Wednesday, March 7, 2012

Measuring Learning in Afterschool

Corey Newhouse
By Guest Blogger, Corey Newhouse of Public Profit

In this blog post, I explore the ways in which we can measure learning in afterschool. This requires two complementary approaches:
  1. Understanding the ways in which an afterschool program is structured to promote learning.
  2. Exploring the extent to which young people are actually learning.


Why focus on how programs are set up? Aren’t we really just interested in whether the kids are learning something? Yes! But…

Program evaluation is all about establishing a strong link between participation and outcomes. We want to be able to state that a young person got better at something while they were in an afterschool program because the program is structured to do this. Without this link, any good things that happen for kids is more likely the result of other things, like what they’re doing in school or their other extracurricular activities, rather than to the afterschool program.

First, select a self-assessment or observational tool that explore whether afterschool programs are structured to support learning. (See the Learning in Afterschool Crosswalk article for some examples.) Select a tool that incorporates measures of:
  • Whether young people have the opportunity to make meaningful choices;
  •  Whether they have regular chances to reflect on what they are doing;
  • The extent to which youth are encouraged to do more challenging things over time;
  • The ways in which youth have opportunities to present their work to others.
Depending on the ages of the kids in the program, a program-level assessment should also explore the program’s “paths to leadership” – the structured ways that youth can assume successively higher levels of autonomy and responsibility.

There are lots of options to document the extent to which young people are learning new things. First and foremost, ask the kids! With a little context setting, youth can articulate the new things they’ve learned in afterschool, whether through a survey or quick interview. Asking youth to respond to the statement “I got better at something I care about in this afterschool program” is a simple way to establish whether participants attribute their own growth to the afterschool program.

Consider incorporating rubrics into assessments of young people’s accomplishments. Rubrics document different levels of performance, helping young people assess their own progress and making external reviews (i.e., by staff members or peers) clear and consistent. Rubrics are terrifically flexible, and can be developed for presentations, final products or portfolios. There’s a very good, free, guide to developing rubrics from University of San Francisco and a wonkier version from SRI.

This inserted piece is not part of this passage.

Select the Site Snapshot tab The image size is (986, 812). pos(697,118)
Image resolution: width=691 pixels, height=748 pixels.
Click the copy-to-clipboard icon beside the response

To support continuous program improvement, explore links between program structure and kids’ growth. Are youth in particular activities showing especially strong progress? Do kids credit a particular method or routine as a really big help? This kind of input can point the way to further enhancements to assure that all kids are learning in afterschool.
_____________________________________
Corey Newhouse is Public Profit’s Founder and Principal.  Ms. Newhouse has a wide range of experience in evaluating programs that serve children and families. Ms. Newhouse earned her Bachelor’s degree from Columbia College and her Master’s degree from the Goldman School of Public Policy at the University of California, Berkeley.

Prior to founding Public Profit, Corey managed the evaluation division of Hatchuel Tabernik and Associates (HTA) where she was responsible for managing and performing dozens of youth service organization evaluation contracts totaling more than $1 million annually. Subsequent to her work at HTA, Ms. Newhouse was a Senior Policy Associate at Children Now where she was responsible for the development and publication of several widely released research reports.